Data under study

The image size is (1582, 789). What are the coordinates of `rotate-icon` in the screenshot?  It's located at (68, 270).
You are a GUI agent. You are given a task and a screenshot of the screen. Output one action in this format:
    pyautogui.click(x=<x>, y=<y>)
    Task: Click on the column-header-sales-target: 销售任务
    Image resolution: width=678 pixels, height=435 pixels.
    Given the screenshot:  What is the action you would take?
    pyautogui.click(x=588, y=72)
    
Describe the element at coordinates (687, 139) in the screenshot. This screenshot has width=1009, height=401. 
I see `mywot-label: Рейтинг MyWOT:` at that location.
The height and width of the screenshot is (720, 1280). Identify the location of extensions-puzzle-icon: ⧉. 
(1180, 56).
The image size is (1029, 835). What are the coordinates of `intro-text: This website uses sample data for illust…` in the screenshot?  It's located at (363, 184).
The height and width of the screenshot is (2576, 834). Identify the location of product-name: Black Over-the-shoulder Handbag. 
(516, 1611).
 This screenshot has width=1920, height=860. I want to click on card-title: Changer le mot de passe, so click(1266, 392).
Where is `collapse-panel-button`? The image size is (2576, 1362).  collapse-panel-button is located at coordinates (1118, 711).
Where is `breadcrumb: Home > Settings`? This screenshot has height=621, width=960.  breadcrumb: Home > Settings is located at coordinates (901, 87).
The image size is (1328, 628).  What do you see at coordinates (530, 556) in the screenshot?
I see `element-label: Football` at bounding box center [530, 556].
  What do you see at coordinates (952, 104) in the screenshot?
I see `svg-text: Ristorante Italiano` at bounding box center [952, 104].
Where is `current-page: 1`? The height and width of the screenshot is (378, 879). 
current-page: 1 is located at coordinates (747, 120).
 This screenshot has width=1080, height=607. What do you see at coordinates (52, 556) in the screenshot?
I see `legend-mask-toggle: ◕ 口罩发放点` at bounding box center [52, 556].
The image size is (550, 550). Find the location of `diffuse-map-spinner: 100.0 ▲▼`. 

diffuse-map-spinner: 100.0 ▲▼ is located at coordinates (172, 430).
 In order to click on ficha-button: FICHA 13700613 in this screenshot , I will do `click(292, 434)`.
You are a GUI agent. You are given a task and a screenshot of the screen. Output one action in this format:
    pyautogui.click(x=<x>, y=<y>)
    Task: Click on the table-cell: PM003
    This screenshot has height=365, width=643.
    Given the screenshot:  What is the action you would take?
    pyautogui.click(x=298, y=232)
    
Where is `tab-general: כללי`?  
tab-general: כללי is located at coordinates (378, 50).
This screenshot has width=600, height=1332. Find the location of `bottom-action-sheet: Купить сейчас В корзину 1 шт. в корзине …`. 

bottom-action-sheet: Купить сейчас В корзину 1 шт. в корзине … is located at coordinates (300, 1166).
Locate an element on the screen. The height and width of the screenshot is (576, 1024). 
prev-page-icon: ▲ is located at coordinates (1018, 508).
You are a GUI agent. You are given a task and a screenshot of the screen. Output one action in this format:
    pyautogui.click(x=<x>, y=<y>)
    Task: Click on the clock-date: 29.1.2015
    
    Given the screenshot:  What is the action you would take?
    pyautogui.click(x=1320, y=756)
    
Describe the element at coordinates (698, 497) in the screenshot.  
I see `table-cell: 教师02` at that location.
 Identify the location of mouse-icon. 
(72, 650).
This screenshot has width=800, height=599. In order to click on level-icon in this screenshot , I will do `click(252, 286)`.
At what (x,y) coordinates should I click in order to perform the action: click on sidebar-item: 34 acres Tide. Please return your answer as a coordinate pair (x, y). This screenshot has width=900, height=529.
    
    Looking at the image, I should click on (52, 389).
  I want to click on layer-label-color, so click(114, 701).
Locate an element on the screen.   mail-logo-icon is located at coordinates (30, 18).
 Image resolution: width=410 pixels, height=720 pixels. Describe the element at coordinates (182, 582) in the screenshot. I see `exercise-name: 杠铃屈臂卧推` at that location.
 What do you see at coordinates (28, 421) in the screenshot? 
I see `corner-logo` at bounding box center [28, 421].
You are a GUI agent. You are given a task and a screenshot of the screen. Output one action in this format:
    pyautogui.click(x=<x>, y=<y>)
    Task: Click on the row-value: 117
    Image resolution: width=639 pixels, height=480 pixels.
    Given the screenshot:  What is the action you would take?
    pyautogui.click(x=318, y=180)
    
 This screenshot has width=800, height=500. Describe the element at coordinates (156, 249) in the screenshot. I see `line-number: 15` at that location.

Goal of the exercise
From the listing above, copy word for word the lines starting with the one that contains "is (378, 879)." and ending with the one that contains "This screenshot has width=1080, height=607.", including both.

Solution below
Where is `current-page: 1`? The height and width of the screenshot is (378, 879). 
current-page: 1 is located at coordinates (747, 120).
 This screenshot has width=1080, height=607. What do you see at coordinates (52, 556) in the screenshot?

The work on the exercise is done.